(Supplied text)

Sun Hats for Joe 90!

Substack diary no.149: Sunday, 10th. May 2026

It is very sunny and pleasantly warm in my part of Devon today. After a week of almost no breeze it is decidedly boisterous this morning and, unless my senses deceive me, the breeze seems to be slowly increasing in strength as time progresses. Not windy enough to stop me donning my straw hat if I venture outside, a purchase I made only two years ago after a series of operations to remove basal cell carcinoma from my face. That was fun. Not.

The lesson learned, almost certainly too late to be of any service, is wear a hat with a brim when out in the sun. The shade afforded may be less than ideal but certainly better than no hat at all. I do not wish to go through any more cutting or stitching or plastic surgery, but I suspect it may be unavoidable. As it happens we have an excellent skin cancer team here in south Devon, led by a very nice man originally from Mauritius. Now there’s a place I would love to visit. It will never happen of course, but I can hold onto the thought for a while.

(End Supplied text)
(Information supplied)

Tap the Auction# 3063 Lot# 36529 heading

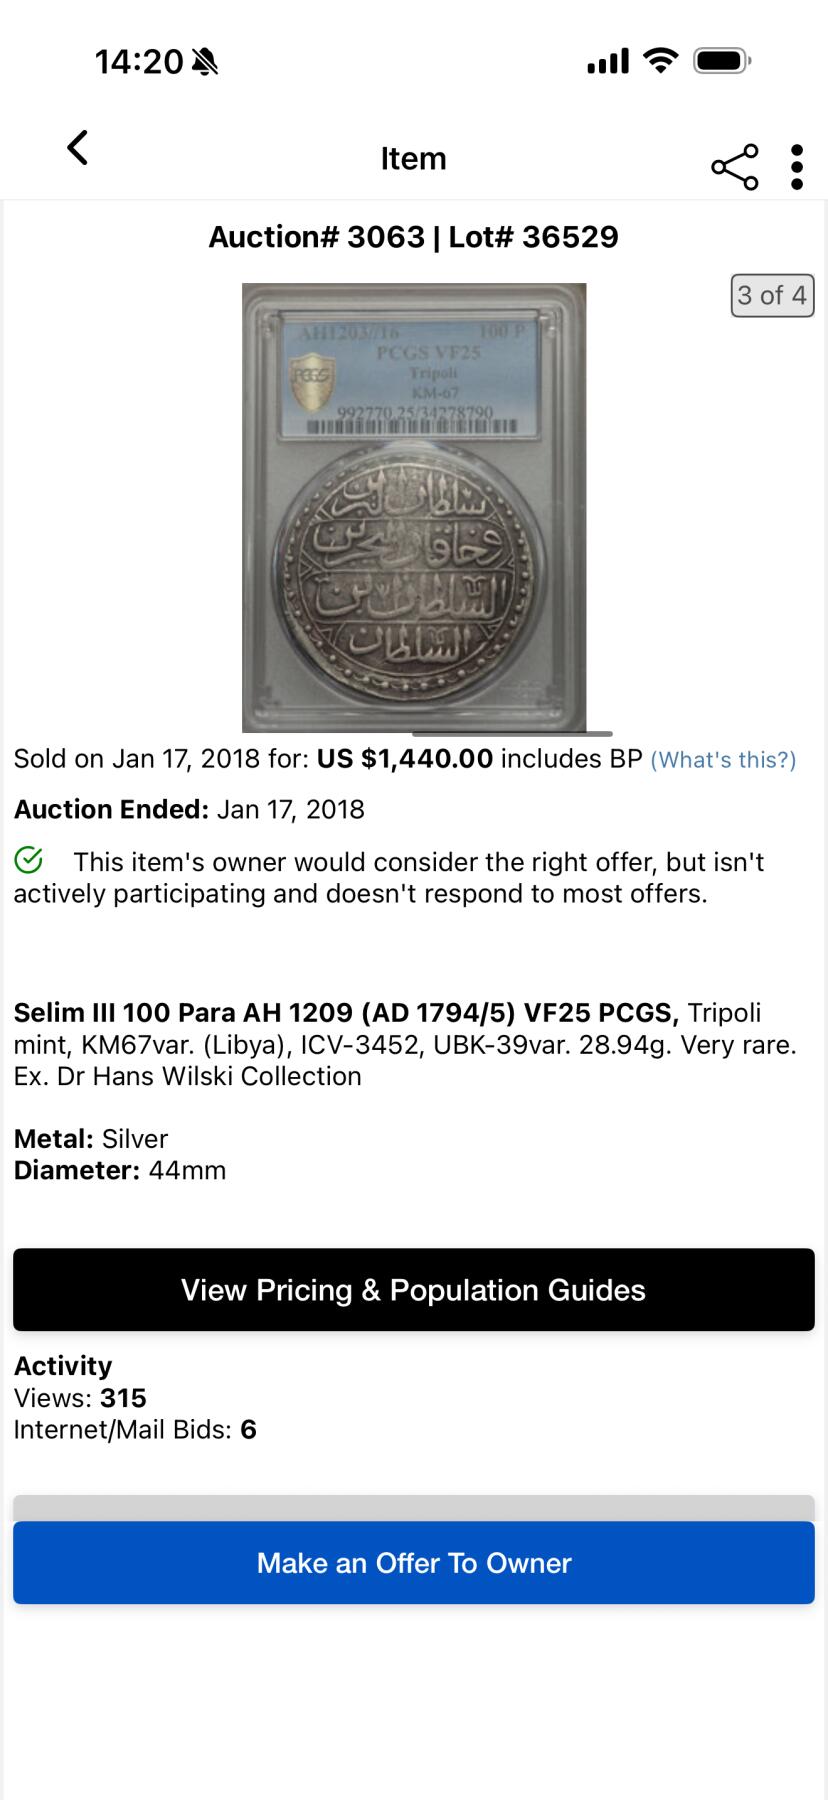click(x=413, y=237)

(End Information supplied)

## Task details:
Extend the diary entry about sun hats and skin cancer, starting right after its last sentence.

## Answer to the exercise:
Sometimes – rarely – I think perhaps as a non-smoker might upon being diagnosed with lung cancer. It seems unfair, which is of course entirely the wrong word to use in such circumstances. But I have spent much of my life studiously avoiding exposure to the sun. It hurts my eyes for one thing, and I learned as a young teenager that the cause of my severe migraines was photosensitivity. I had to start wearing specs. Not good when you are 15 and knowing – incorrectly it turns out – that girls don’t like boys who wear specs. For a time my nickname, aided by no small measure by National Health specs, was Joe 90. That will not mean anything to you unless you are a fan of the marvellous 60’s shows of Gerry and Sylvia Anderson. F.A.B!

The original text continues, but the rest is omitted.